Rabu, 13 November 2013

Economy of Indonesia

Indonesia has the largest economy in Southeast Asia and is one of the emerging market economies of the world. The country is also a member of G-20 major economies and classified as a newly industrialized country.[13] It has a market economy in which the government plays a significant role through ownership of state-owned enterprises (the central government owns 141 enterprises) and the administration of prices of a range of basic goods including fuel, rice, and electricity. In the aftermath of the financial and economic crisis that began in mid-1997 the government took custody of a significant portion of private sector assets through acquisition of nonperforming bank loans and corporate assets through the debt restructuring process. Since 1999 the economy has recovered and growth has accelerated to over 4%-6% in recent years.[14]

Indonesia regained its investment grade rating from Fitch Rating in late 2011, and from Moody's Rating in early 2012, after losing its investment grade rating in December 1997 at the onset of the Asian financial crisis which Indonesia spent more than Rp450 trillion ($50 billion) to bail out lenders from banks.
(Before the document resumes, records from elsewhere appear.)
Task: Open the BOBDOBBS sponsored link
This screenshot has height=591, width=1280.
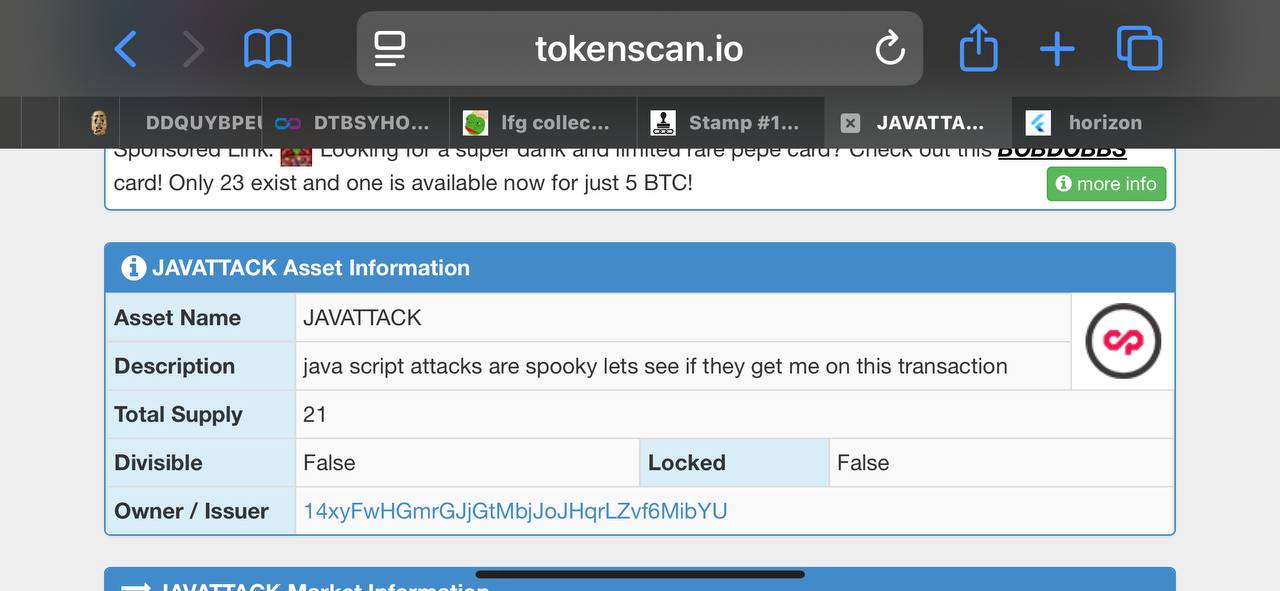Action: (1061, 153)
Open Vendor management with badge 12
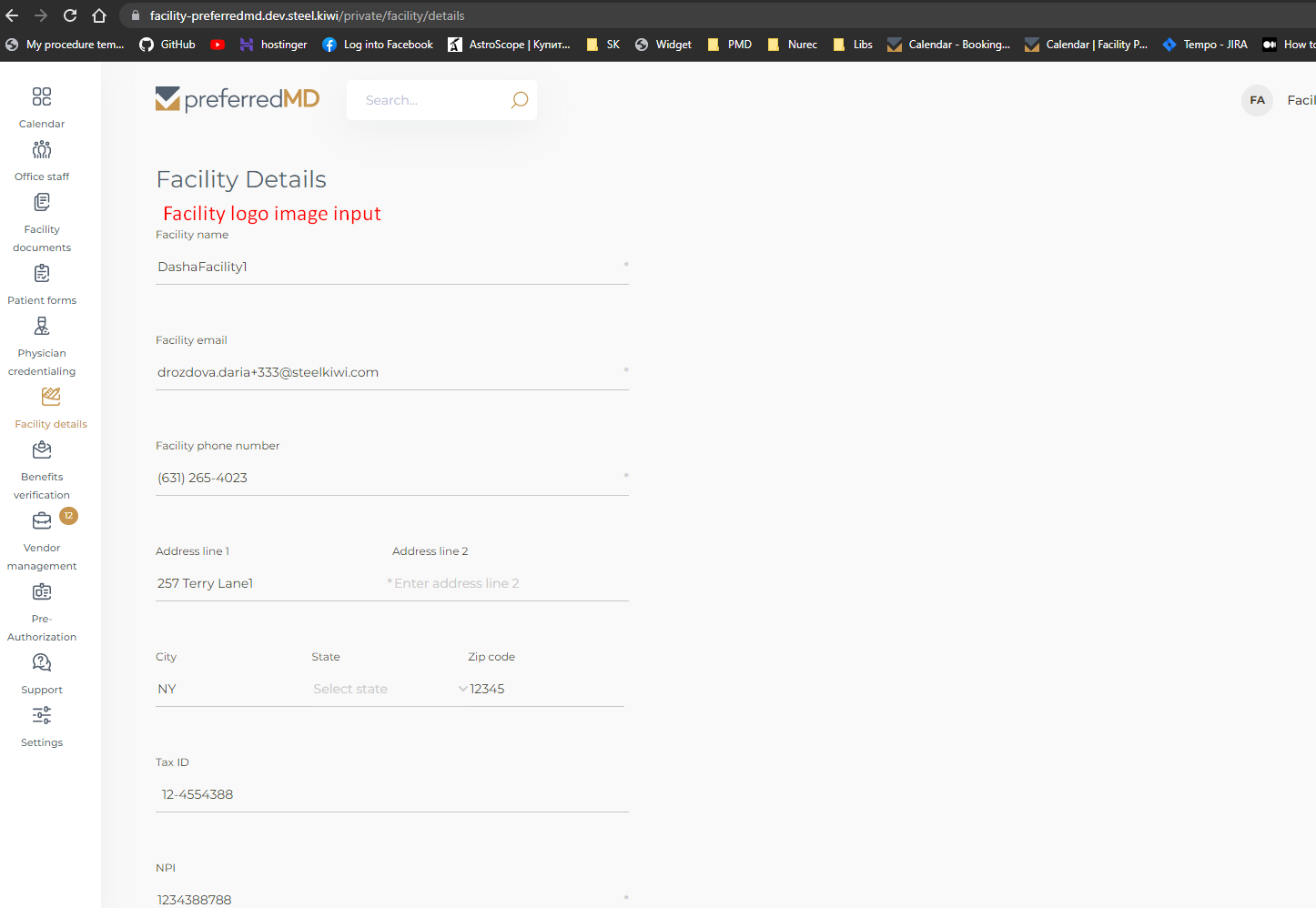The width and height of the screenshot is (1316, 908). click(x=42, y=521)
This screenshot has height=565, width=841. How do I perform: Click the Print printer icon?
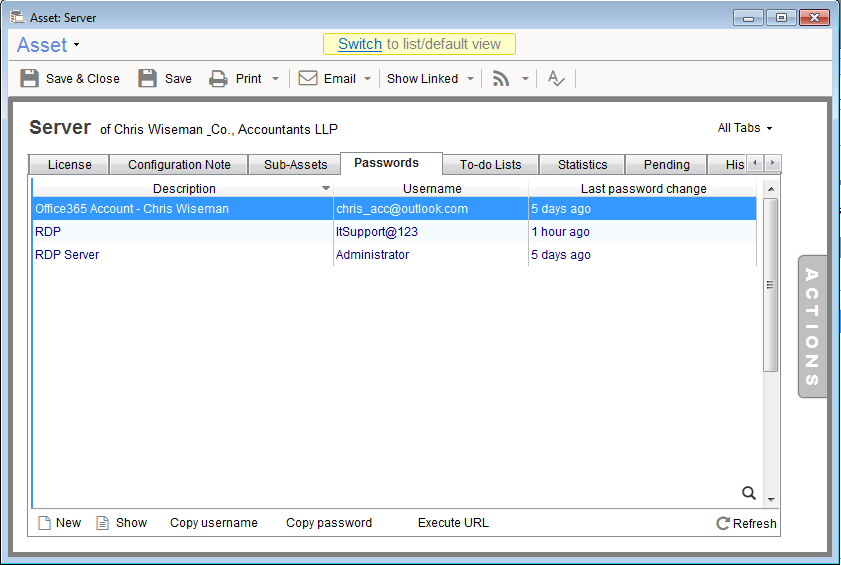coord(218,79)
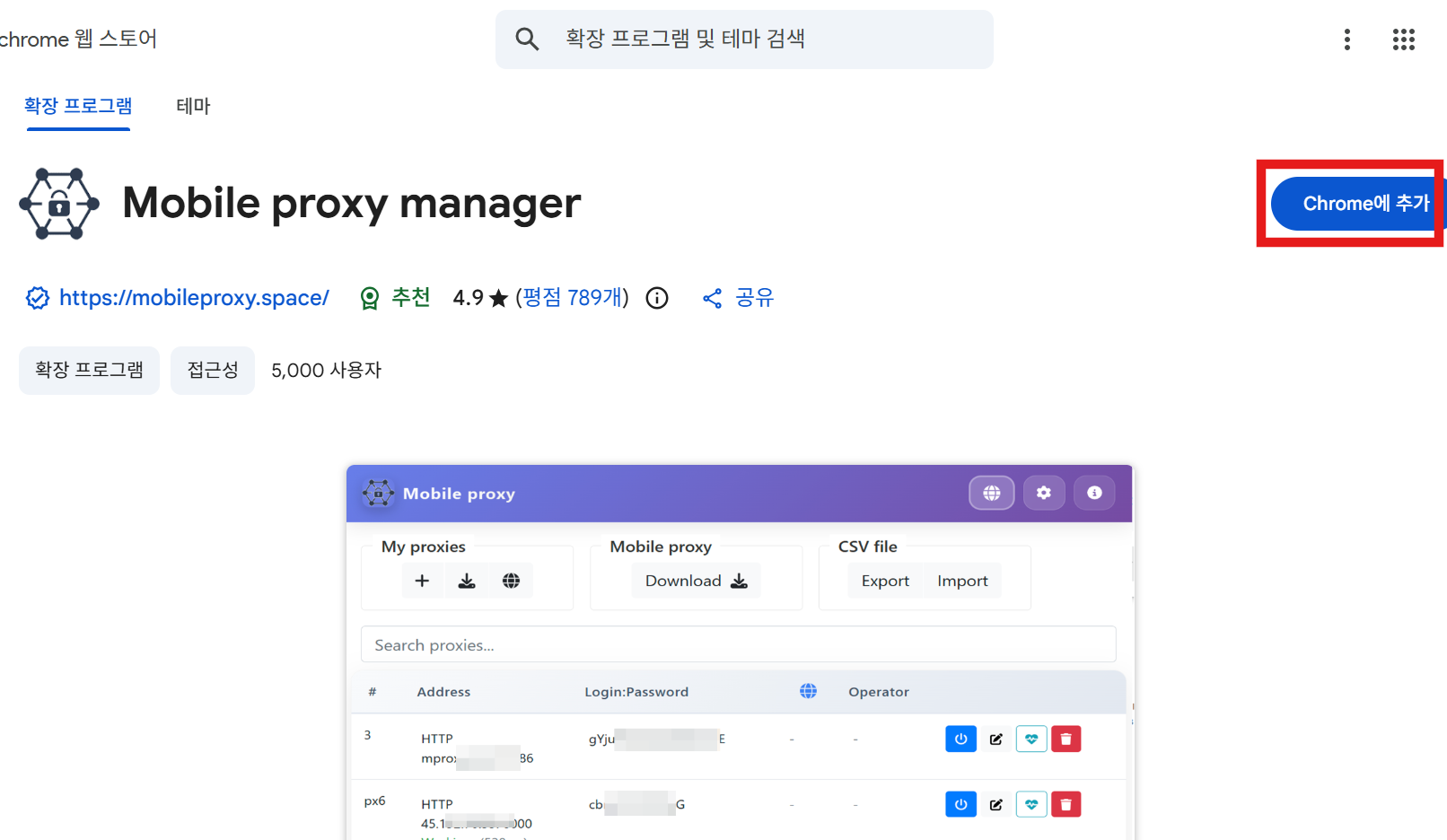Image resolution: width=1447 pixels, height=840 pixels.
Task: Switch to the 확장 프로그램 tab
Action: [x=78, y=106]
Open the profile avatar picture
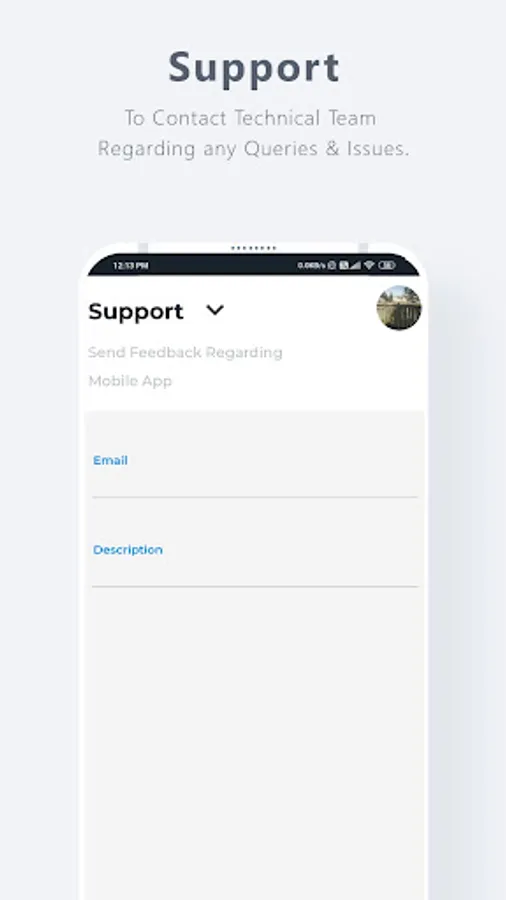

Fitch raised Indonesia's long-term and local currency debt rating to BBB- from BB+ with both ratings is stable. Fitch also predicted that economy will grow at least 6.0% on average per year through 2013, despite a less conducive global economic climate. Moody’s raised Indonesia's foreign and local currency bond ratings to Baa3 from Ba1 with a stable outlook.[15] In the year 2012, Indonesia edged out India to emerge as second fastest G-20 major economy just behind China.